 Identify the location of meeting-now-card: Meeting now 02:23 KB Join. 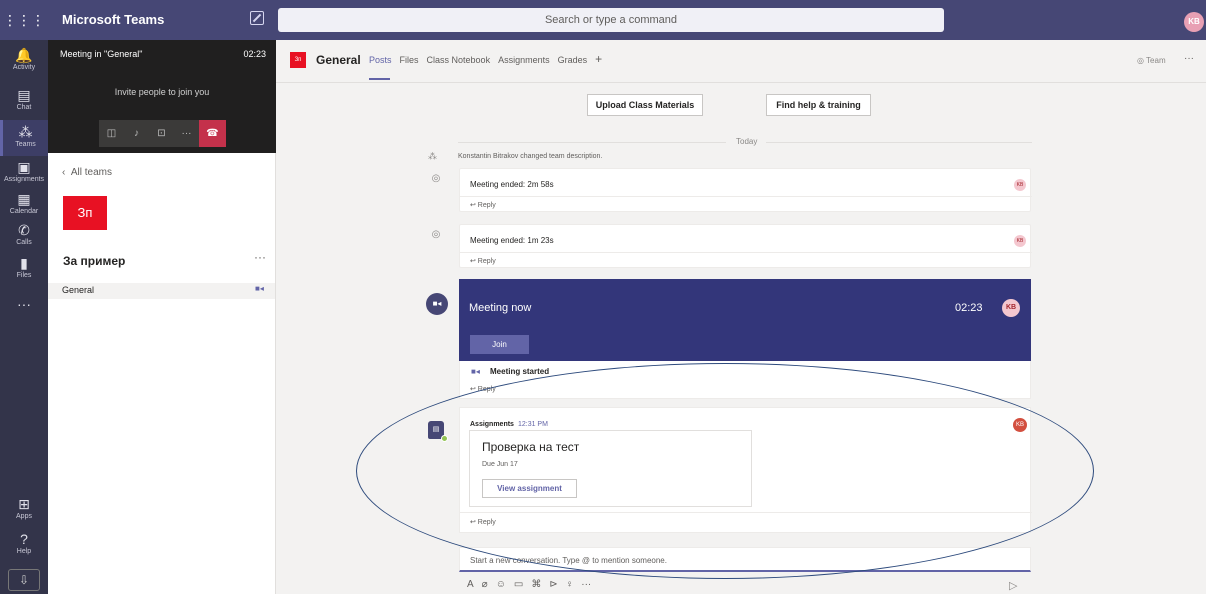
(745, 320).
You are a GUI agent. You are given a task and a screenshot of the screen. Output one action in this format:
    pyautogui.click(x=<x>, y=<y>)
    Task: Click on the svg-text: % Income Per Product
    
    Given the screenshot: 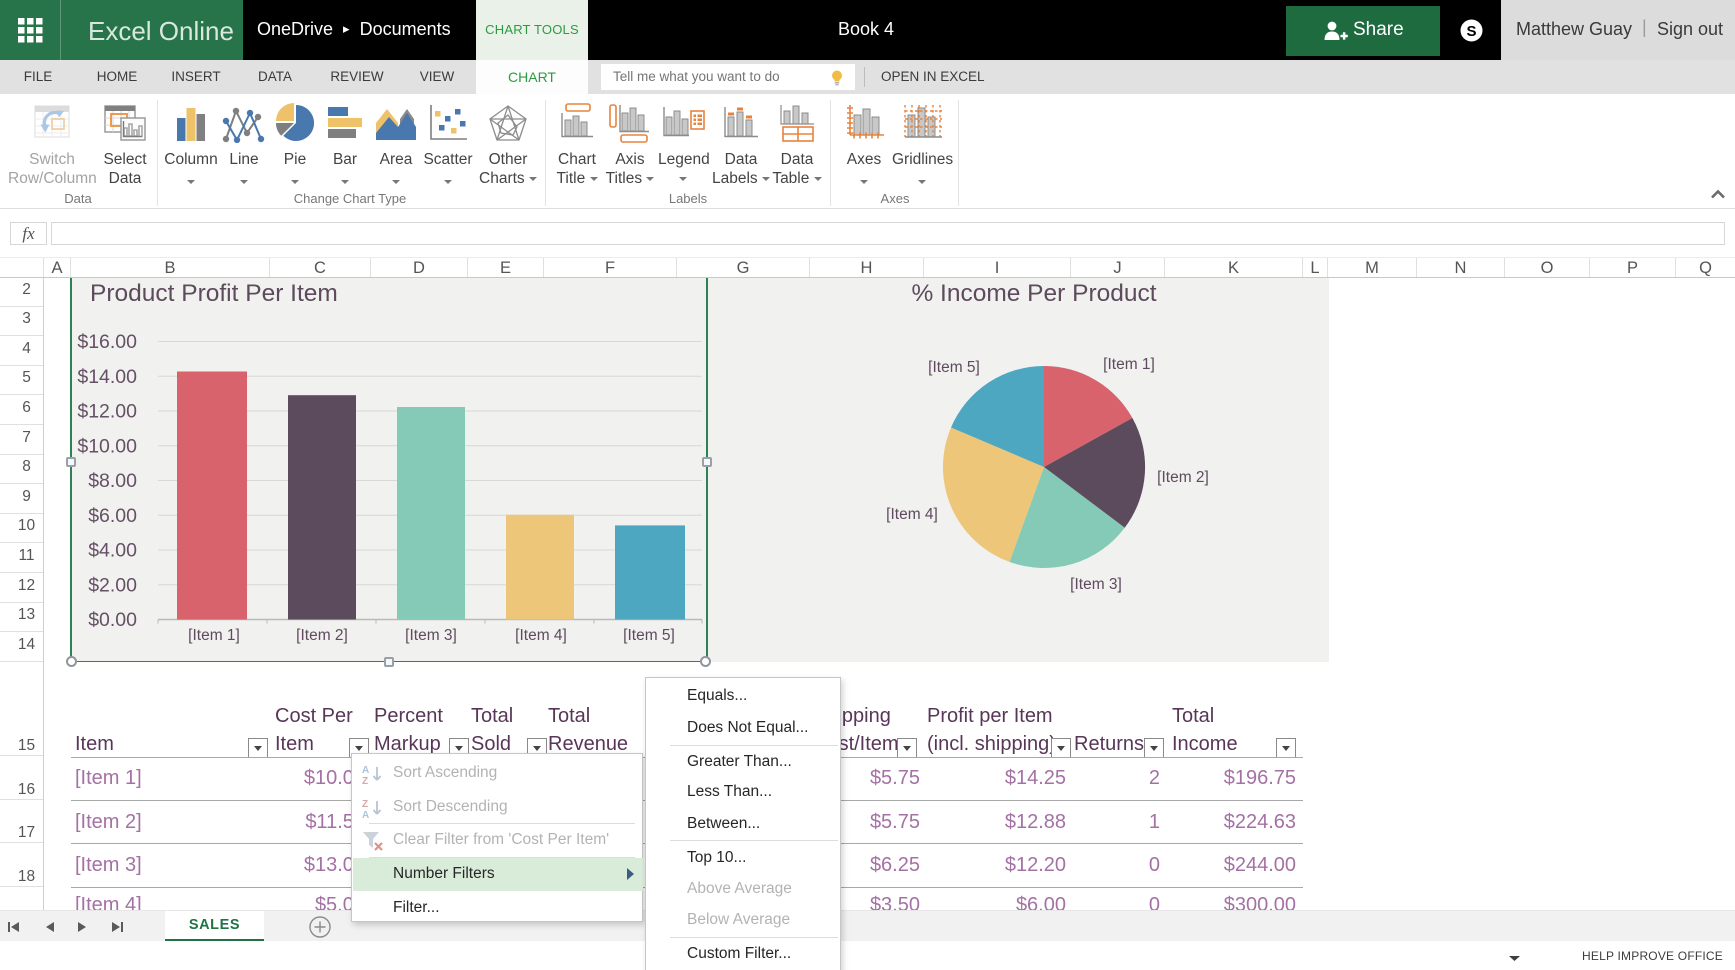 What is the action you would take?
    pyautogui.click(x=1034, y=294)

* * *

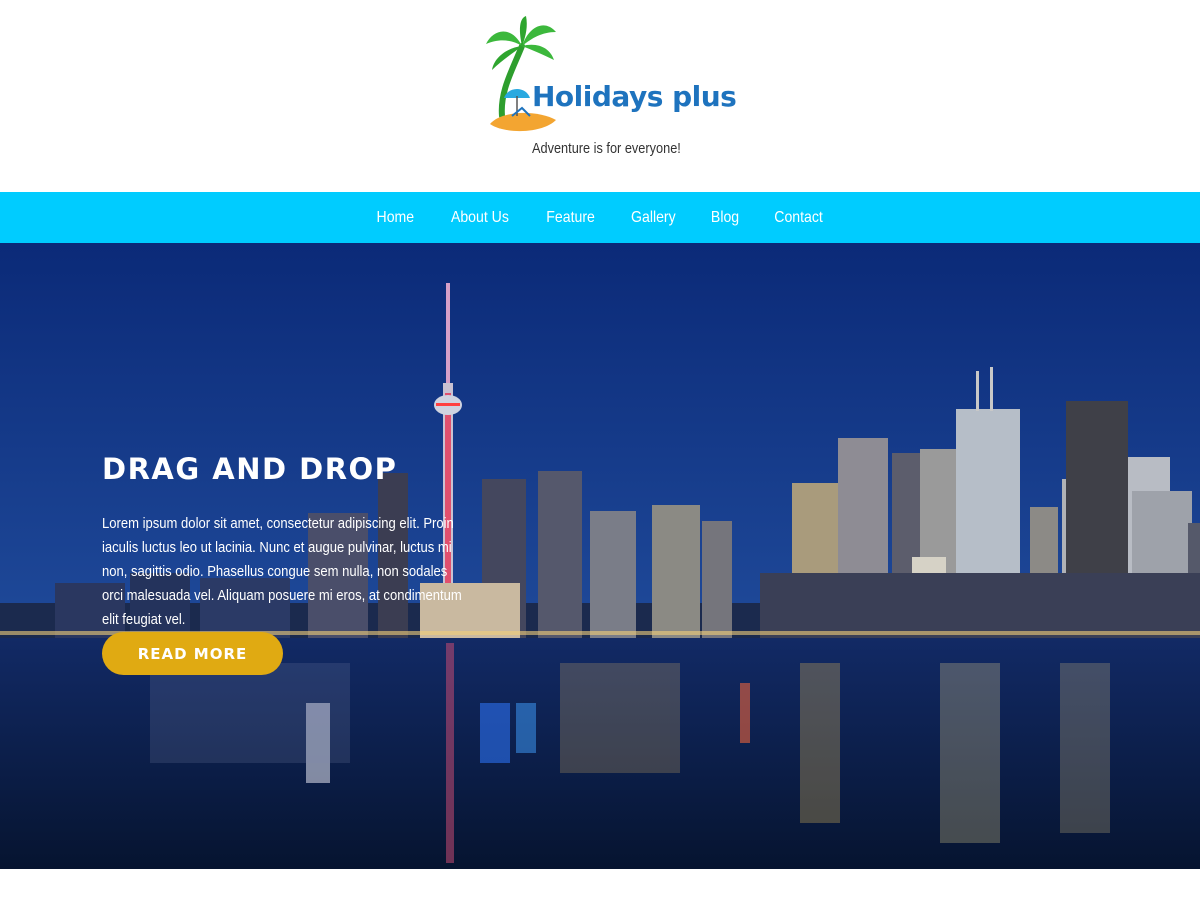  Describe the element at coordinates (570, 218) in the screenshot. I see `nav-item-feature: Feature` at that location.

§ **TASK**: Rewrite the material starting at the line that contains "Identify the location" and ending at the line that contains "(745, 320).", changing "Join" to "Connect" and leaving everything else unchanged. Omit the pictures from your answer.

§ **YOUR SOLUTION**:
 Identify the location of meeting-now-card: Meeting now 02:23 KB Connect. 
(745, 320).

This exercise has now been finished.